> _REQUIREMENTS_
Rewrite every line of the listing below as a numbered list, skipping blank lines and leaving out the pictures.

## START DATA

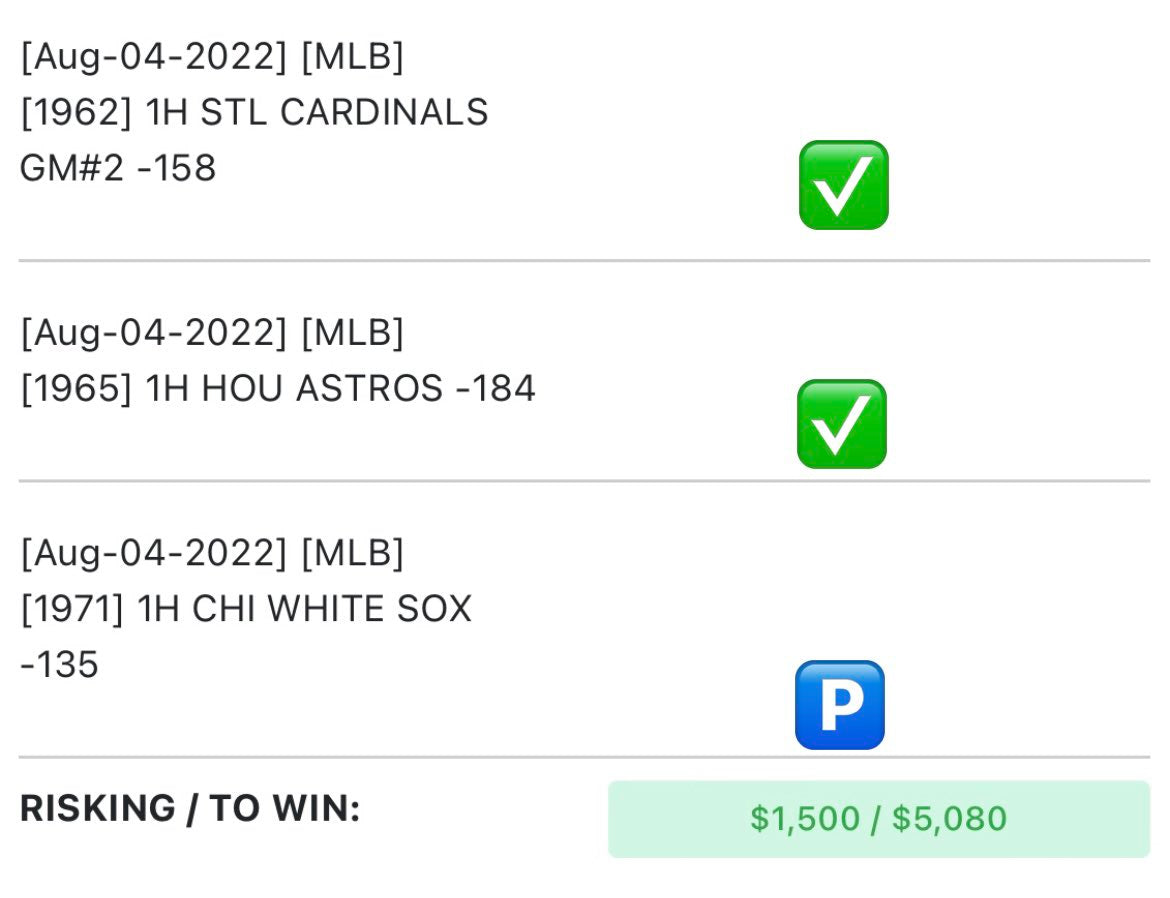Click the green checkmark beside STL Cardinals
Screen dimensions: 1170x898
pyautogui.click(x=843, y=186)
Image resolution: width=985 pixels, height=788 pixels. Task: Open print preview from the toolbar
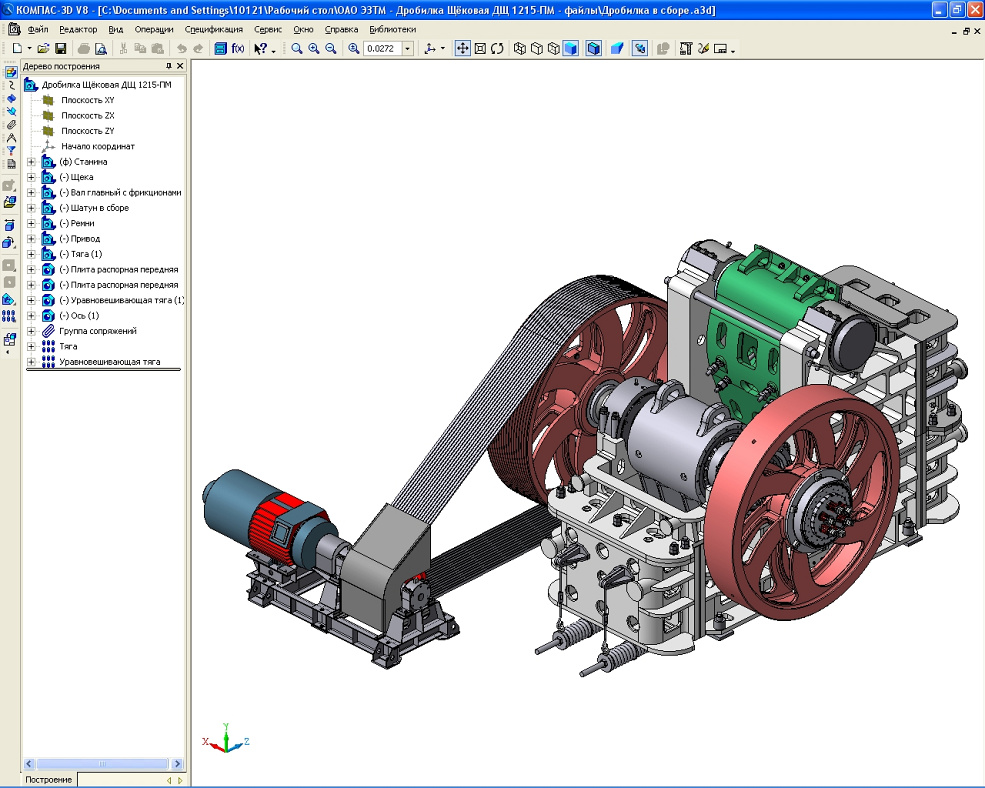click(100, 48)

## END DATA

> _COMPLETE RESPONSE_
1. Click the green checkmark beside STL Cardinals
2. Screen dimensions: 1170x898
3. pyautogui.click(x=843, y=186)
4. Image resolution: width=985 pixels, height=788 pixels. Task: Open print preview from the toolbar
5. click(100, 48)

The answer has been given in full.